Table 11 shows the results of this experiment. There is no impact on the detection of the character nodes, which is to be expected. In contrast, interaction strength accuracy sees improvements, and interaction existence sees decreases across the board. The detection of main characters is worse as well for the most part.

In summary, excluding addressees from the character network construction leads to less accurate predictions regarding the existence of edges between characters. However, this omission appears to enhance the accuracy of the networks in terms of the strength of these interactions. For the most part, both changes cancel each other out in the network scores, which change by less than one point.

8.6. Dialogue Boundaries

The delineation of dialogue boundaries (i.e., which direct speech utterances belong to the same dialogue) plays a pivotal role in shaping the interaction networks within our systems. These boundaries, if inadequately defined, can significantly influence the network dynamics. Specifically, overly narrow dialogue boundaries may intensify the frequency of interactions, thereby strengthening network edges. However, this could also result in the omission of some edges. Conversely, excessively broad boundaries may lead to the inclusion of extraneous edges within the network.

To investigate the impact of these predicted dialogue boundaries on the networks, we conducted an experiment where networks were constructed based on manually annotated dialogue boundaries. It is important to note that the speaker attribution algorithm employed in our study continued to utilize its own predicted dialogues. This experimental setup allows us to precisely assess the influence of boundary prediction on the accuracy of the generated interaction networks.

Since there was no change to the character nodes, Table 12 displays the changes in scores for the detection of individual interaction instances instead. One of the most striking results is the substantial increase in scores for the detection of interaction instances, with improvements of up to 43 points observed. The exception here is the Sieves algorithm, which only improved by 21 points. This remarkable improvement clearly indicates that the failure to accurately predict the precise dialogue boundaries was the primary reason for the very low interaction instance scores in the original evaluation. Comparing these results with those of the coreference evaluation in Table 2, we can see that the increases roughly correlate with the coreference scores: the higher the coreference scores, the more the algorithms benefit from correct dialogue boundaries.

In addition to the detection of interaction instances, existence F1 scores also show improvements, albeit to a lesser extent.
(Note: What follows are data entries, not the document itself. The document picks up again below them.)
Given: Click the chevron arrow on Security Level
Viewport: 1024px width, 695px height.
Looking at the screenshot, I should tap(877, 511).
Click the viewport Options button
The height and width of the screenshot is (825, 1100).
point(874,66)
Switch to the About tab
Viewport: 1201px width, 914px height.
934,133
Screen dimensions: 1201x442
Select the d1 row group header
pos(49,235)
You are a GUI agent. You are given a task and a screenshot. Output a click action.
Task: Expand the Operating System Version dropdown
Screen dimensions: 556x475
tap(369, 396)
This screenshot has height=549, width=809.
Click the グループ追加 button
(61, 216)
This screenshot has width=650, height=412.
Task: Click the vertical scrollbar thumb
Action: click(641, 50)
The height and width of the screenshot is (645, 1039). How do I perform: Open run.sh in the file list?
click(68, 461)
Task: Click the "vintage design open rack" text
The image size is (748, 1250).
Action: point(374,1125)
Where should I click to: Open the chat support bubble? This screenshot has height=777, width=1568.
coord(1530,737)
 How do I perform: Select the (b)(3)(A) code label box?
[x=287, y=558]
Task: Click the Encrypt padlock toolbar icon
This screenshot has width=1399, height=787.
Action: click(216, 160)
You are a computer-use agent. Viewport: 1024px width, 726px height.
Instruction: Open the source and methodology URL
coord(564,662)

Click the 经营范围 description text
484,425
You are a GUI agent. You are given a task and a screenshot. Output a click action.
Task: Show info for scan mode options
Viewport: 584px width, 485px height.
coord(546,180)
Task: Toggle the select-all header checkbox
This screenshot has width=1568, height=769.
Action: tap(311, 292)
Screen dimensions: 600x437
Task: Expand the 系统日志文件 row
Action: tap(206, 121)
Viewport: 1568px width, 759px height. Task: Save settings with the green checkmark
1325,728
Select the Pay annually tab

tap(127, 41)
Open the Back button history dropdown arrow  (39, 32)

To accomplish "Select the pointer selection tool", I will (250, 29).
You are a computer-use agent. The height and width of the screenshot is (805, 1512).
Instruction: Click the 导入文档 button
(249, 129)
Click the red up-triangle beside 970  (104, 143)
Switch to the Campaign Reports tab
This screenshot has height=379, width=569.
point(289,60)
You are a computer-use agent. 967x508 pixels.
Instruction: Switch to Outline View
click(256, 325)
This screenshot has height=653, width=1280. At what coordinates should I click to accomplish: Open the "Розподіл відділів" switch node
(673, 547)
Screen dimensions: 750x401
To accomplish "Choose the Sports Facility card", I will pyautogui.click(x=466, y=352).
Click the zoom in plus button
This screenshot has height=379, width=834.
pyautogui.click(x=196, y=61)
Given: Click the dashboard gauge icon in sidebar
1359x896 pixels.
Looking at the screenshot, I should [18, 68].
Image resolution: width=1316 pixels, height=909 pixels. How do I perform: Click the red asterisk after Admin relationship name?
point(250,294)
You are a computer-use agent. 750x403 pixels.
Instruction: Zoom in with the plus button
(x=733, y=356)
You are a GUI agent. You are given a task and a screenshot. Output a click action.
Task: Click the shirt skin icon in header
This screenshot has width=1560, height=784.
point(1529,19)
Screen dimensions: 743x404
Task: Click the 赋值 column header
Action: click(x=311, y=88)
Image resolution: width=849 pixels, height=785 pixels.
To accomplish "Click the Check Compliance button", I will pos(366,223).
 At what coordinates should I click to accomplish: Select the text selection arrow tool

The highest increase is noted for ChatGPT with gold mentions, while ChatGPT SM shows the smallest improvement. The exception is once again the Sieves algorithm, which shows a decrease here. A notable aspect of this improvement is that the increase in F1 scores for interaction existence is predominantly due to a major increase in precision, with gains of 10 points or more, while recall, interestingly, actually decreases. In contrast to the previously mentioned metrics, strength accuracy decreases for all algorithms. The network score shows improvements, even though they are below two points for most algorithms.

Overall, these results underscore the importance of accurately delineating dialogue boundaries for parts of the constructed networks. However, the network scores suggest that their influence on the networks as a whole is rather limited—at least with the weights we use currently.

8.7. Influence of Individual Components

In this section, we will examine how the character networks are improved when we gradually replace the results of the individual components used for predicting the networks (e.g., coreference resolution) with gold information. The results of this evaluation can be seen in Table 13. In contrast to the preceding tables, this one does not indicate differences from the baseline evaluation; rather, it shows the achieved scores themselves. This is because our interest also lies in the extent to which the experiments fall short of achieving perfect scores. For comparison with the baseline experiments, we include the results of the coreference resolution models based on neural networks.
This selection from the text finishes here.